EXERCISE INSTRUCTIONS:
Retype the listing lines from the line with "You are a computer-use" to the line with "Looking at the", both included, and leave the pictures out of your answer.

RECORDS:
::::::::::

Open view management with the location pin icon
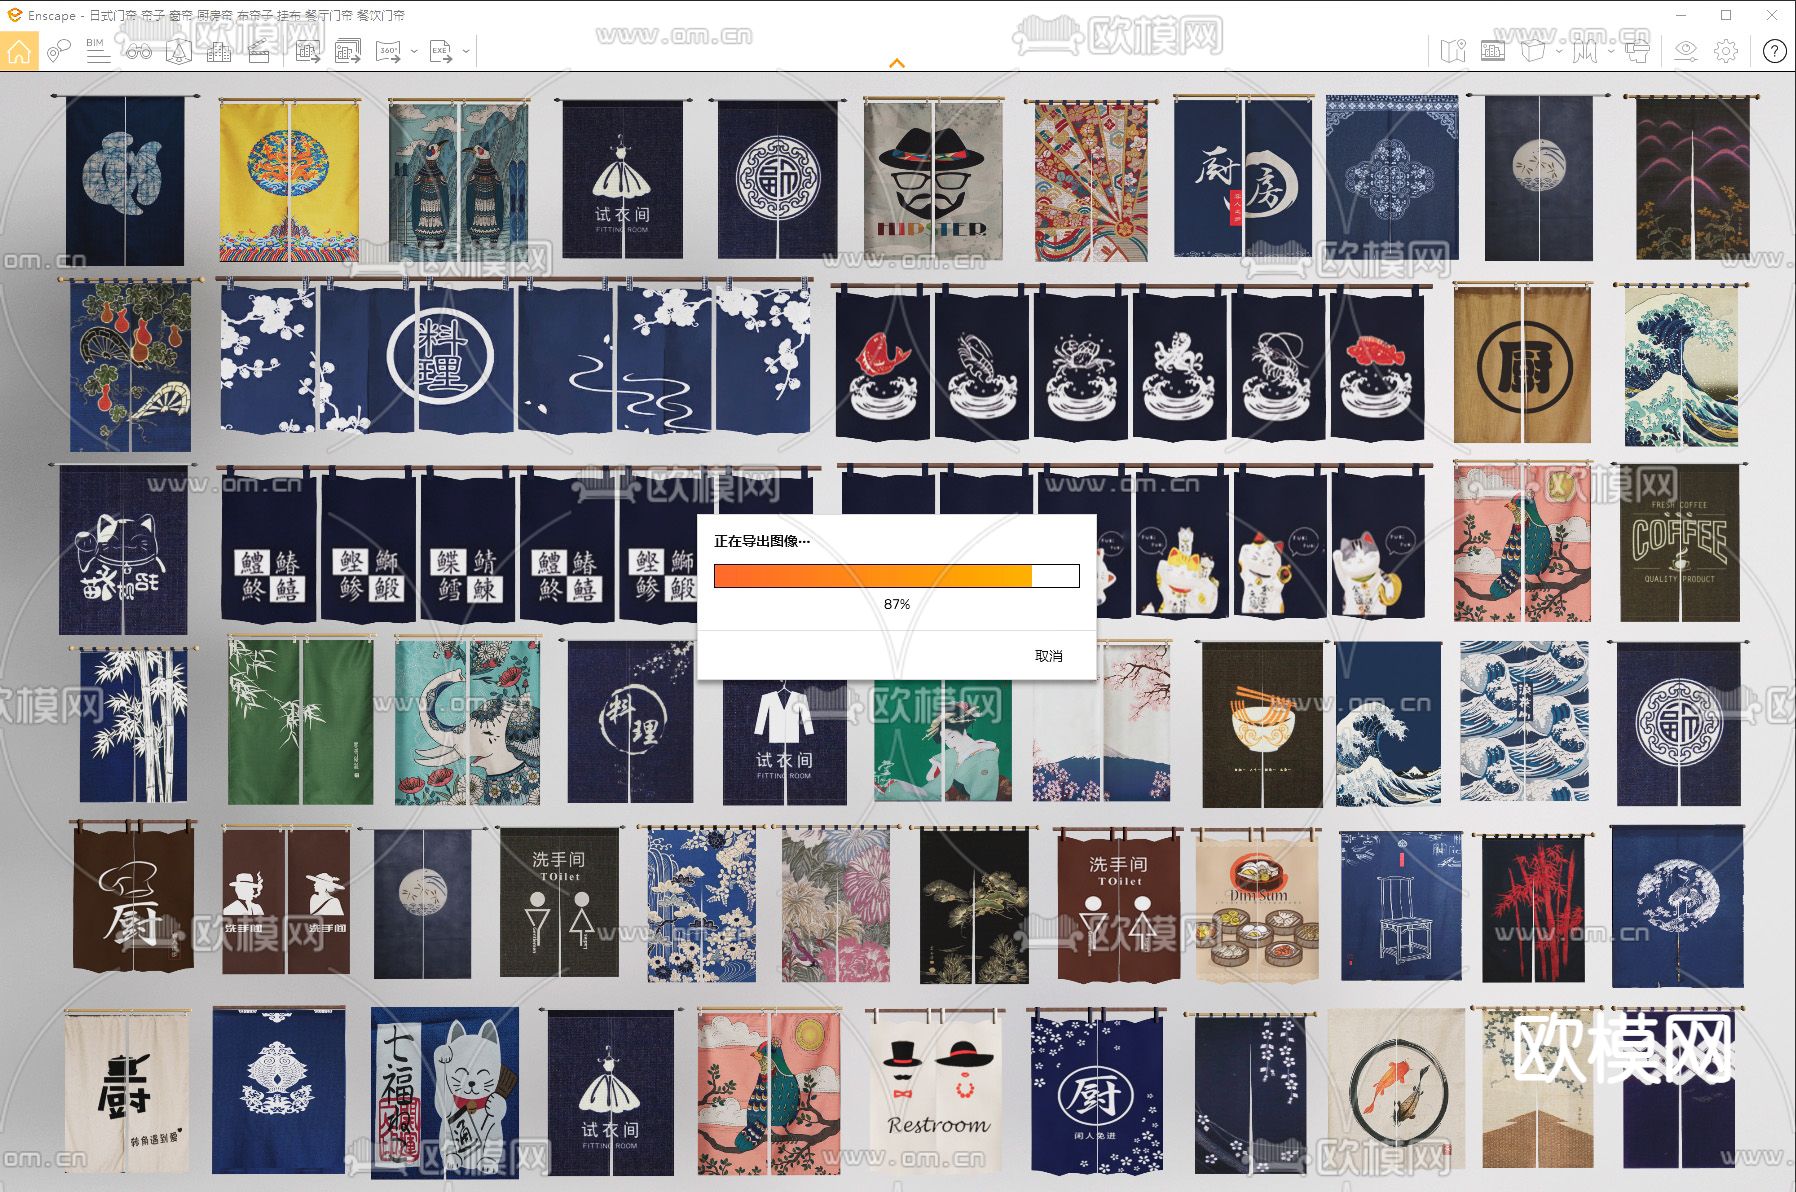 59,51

::::::::::

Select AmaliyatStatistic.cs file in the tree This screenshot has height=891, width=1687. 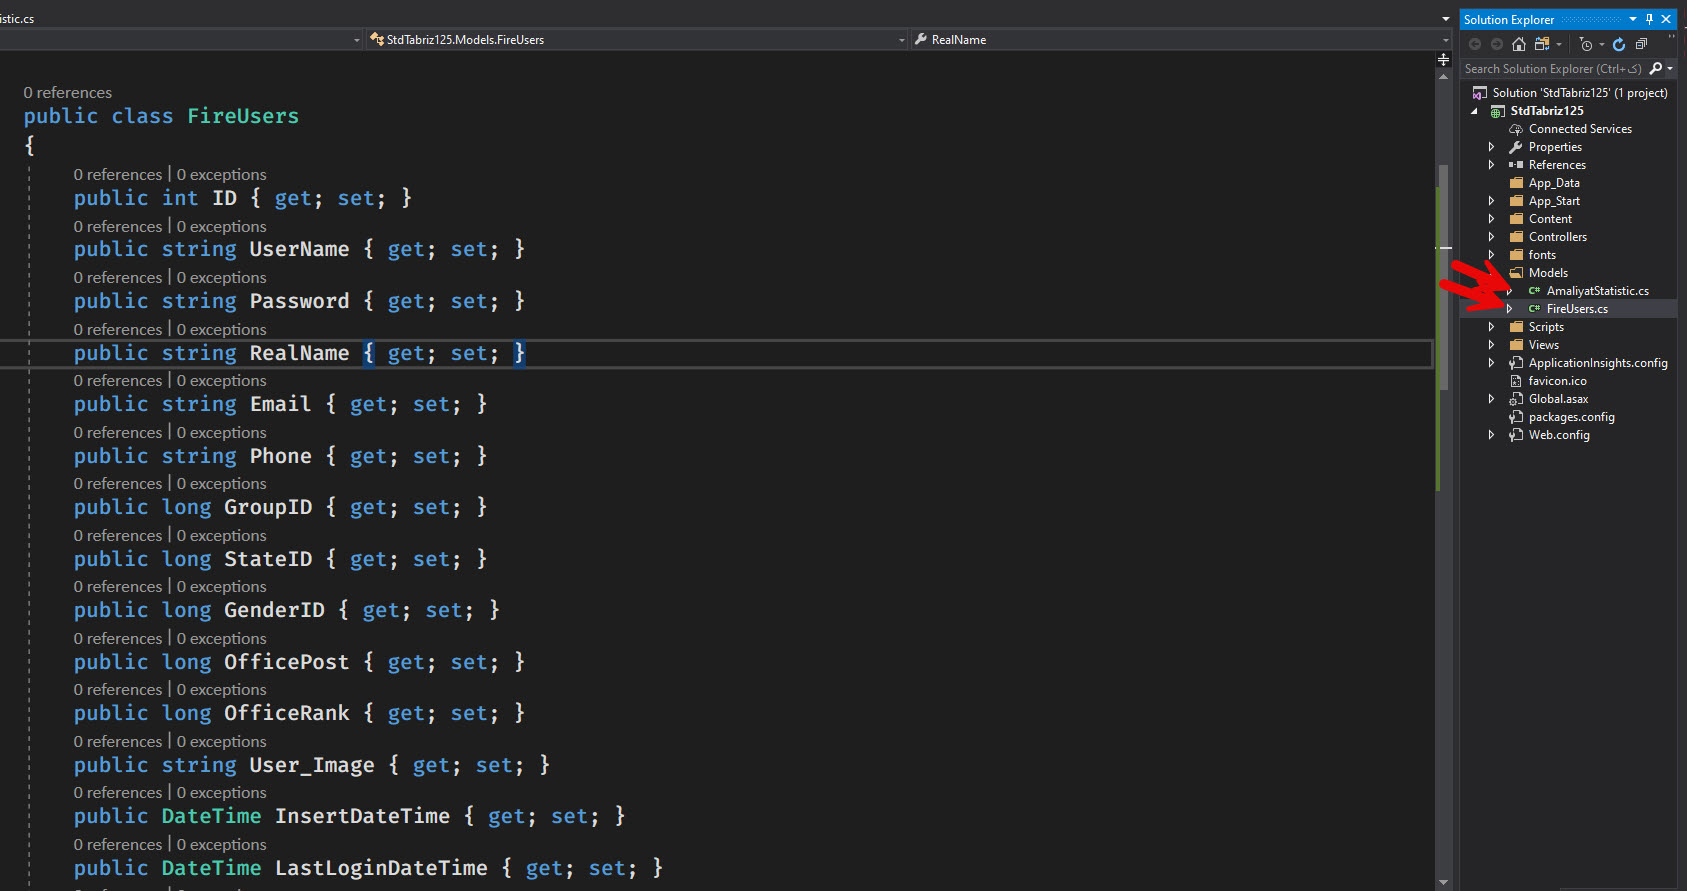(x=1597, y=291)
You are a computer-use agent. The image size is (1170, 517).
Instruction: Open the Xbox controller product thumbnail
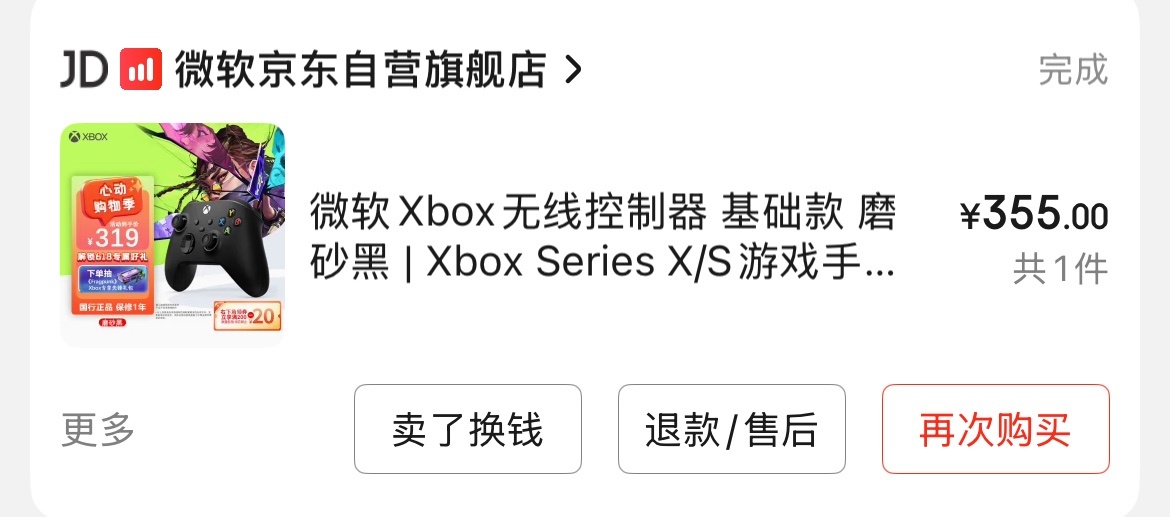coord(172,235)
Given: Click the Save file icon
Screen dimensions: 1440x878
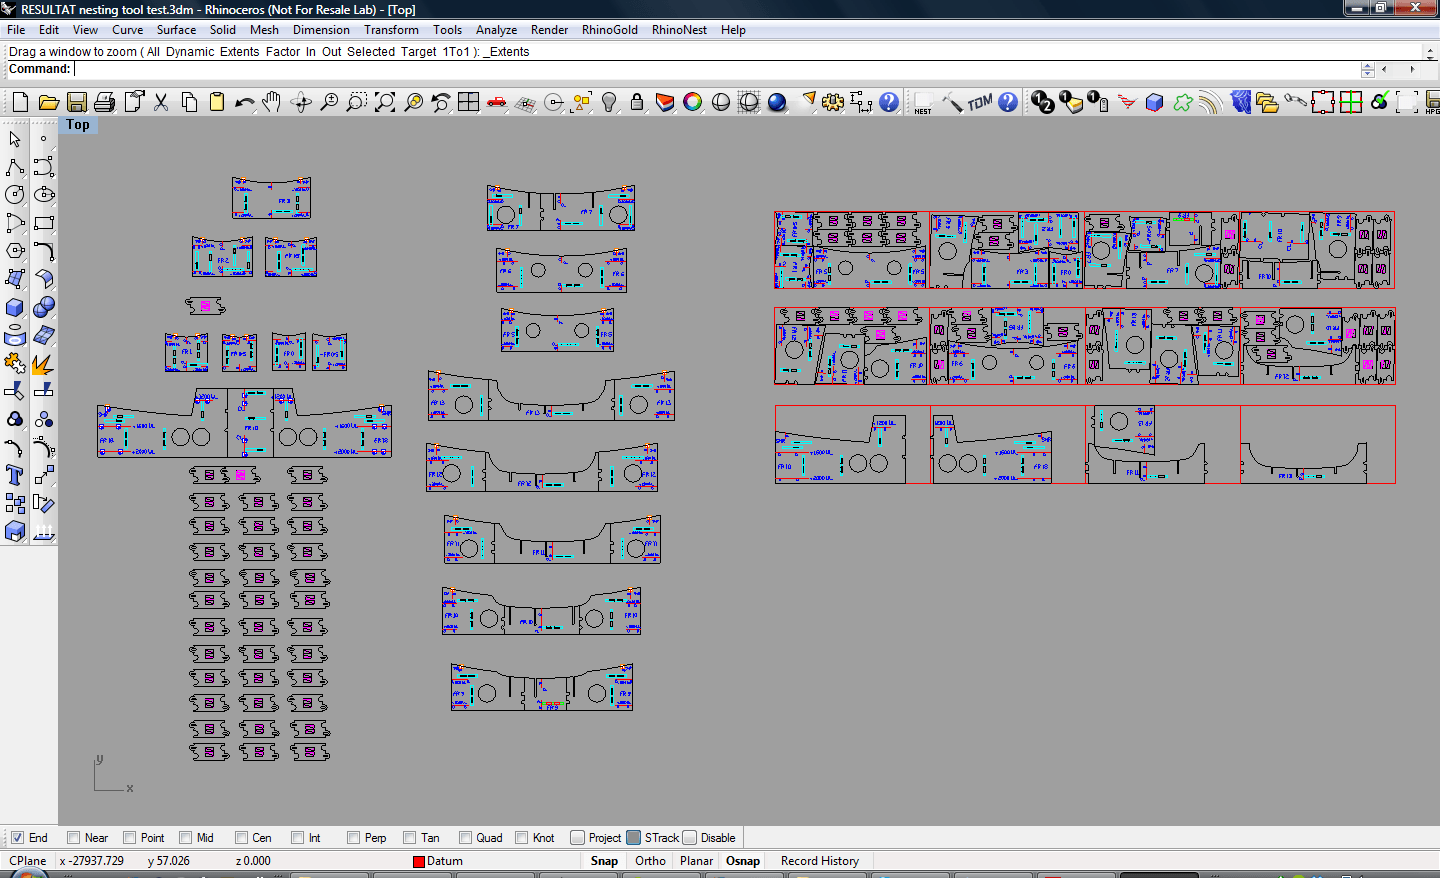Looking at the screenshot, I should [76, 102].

::::::::::

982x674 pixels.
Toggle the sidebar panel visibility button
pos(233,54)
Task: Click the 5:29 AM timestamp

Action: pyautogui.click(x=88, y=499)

::::::::::

RESULT OF THE EXERCISE:
You are a computer-use agent. The image size is (1170, 517).
Instruction: Open the Xbox controller product thumbnail
coord(172,235)
Given: Click the Save file icon
Screen dimensions: 1440x878
Looking at the screenshot, I should [76, 102].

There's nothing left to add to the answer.